Your instructions
The answer must be an exact copy of every record below.

Collected data entries
*-*-*

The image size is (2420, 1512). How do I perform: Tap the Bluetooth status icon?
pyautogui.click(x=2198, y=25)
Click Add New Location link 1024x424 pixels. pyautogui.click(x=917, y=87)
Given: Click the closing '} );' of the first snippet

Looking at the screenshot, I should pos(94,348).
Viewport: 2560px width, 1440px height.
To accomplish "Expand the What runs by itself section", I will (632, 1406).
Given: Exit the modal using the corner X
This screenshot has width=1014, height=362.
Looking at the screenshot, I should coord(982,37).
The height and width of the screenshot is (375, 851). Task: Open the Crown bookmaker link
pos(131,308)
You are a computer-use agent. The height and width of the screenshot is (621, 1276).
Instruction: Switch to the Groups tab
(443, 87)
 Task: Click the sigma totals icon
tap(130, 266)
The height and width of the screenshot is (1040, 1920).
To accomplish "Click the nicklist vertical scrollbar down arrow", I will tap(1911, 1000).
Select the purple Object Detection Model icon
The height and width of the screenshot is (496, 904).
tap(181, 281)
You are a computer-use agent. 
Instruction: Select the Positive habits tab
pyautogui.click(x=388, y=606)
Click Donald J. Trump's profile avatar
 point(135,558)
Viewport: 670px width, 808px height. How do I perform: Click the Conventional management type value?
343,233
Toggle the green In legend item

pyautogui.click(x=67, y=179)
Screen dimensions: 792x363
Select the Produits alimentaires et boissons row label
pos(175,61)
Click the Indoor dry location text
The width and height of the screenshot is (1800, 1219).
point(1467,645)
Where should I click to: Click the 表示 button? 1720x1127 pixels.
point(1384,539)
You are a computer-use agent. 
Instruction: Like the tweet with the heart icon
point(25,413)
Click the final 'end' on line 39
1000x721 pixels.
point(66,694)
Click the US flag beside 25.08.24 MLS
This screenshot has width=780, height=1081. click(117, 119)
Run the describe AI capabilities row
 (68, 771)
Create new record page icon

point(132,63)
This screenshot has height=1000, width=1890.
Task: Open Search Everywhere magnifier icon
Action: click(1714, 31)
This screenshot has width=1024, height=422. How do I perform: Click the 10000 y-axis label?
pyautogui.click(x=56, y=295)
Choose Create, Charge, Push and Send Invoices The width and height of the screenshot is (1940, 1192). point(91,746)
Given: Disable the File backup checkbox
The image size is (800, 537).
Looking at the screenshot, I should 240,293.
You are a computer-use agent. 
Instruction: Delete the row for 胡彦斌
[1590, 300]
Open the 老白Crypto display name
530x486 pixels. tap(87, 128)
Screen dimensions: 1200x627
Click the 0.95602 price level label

*-*-*

Final answer
The image size is (2420, 1512). How do I perform: Tap the Bluetooth status icon?
pyautogui.click(x=2198, y=25)
Click Add New Location link 1024x424 pixels. pyautogui.click(x=917, y=87)
Given: Click the closing '} );' of the first snippet

Looking at the screenshot, I should pos(94,348).
Viewport: 2560px width, 1440px height.
To accomplish "Expand the What runs by itself section", I will (632, 1406).
Given: Exit the modal using the corner X
This screenshot has width=1014, height=362.
Looking at the screenshot, I should coord(982,37).
The height and width of the screenshot is (375, 851). Task: Open the Crown bookmaker link
pos(131,308)
You are a computer-use agent. The height and width of the screenshot is (621, 1276).
Instruction: Switch to the Groups tab
(443, 87)
 Task: Click the sigma totals icon
tap(130, 266)
The height and width of the screenshot is (1040, 1920).
To accomplish "Click the nicklist vertical scrollbar down arrow", I will tap(1911, 1000).
Select the purple Object Detection Model icon
The height and width of the screenshot is (496, 904).
tap(181, 281)
You are a computer-use agent. 
Instruction: Select the Positive habits tab
pyautogui.click(x=388, y=606)
Click Donald J. Trump's profile avatar
 point(135,558)
Viewport: 670px width, 808px height. How do I perform: Click the Conventional management type value?
343,233
Toggle the green In legend item

pyautogui.click(x=67, y=179)
Screen dimensions: 792x363
Select the Produits alimentaires et boissons row label
pos(175,61)
Click the Indoor dry location text
The width and height of the screenshot is (1800, 1219).
point(1467,645)
Where should I click to: Click the 表示 button? 1720x1127 pixels.
point(1384,539)
You are a computer-use agent. 
Instruction: Like the tweet with the heart icon
point(25,413)
Click the final 'end' on line 39
1000x721 pixels.
point(66,694)
Click the US flag beside 25.08.24 MLS
This screenshot has width=780, height=1081. click(117, 119)
Run the describe AI capabilities row
 (68, 771)
Create new record page icon

point(132,63)
This screenshot has height=1000, width=1890.
Task: Open Search Everywhere magnifier icon
Action: click(1714, 31)
This screenshot has width=1024, height=422. How do I perform: Click the 10000 y-axis label?
pyautogui.click(x=56, y=295)
Choose Create, Charge, Push and Send Invoices The width and height of the screenshot is (1940, 1192). point(91,746)
Given: Disable the File backup checkbox
The image size is (800, 537).
Looking at the screenshot, I should 240,293.
You are a computer-use agent. 
Instruction: Delete the row for 胡彦斌
[1590, 300]
Open the 老白Crypto display name
530x486 pixels. tap(87, 128)
Screen dimensions: 1200x627
Click the 0.95602 price level label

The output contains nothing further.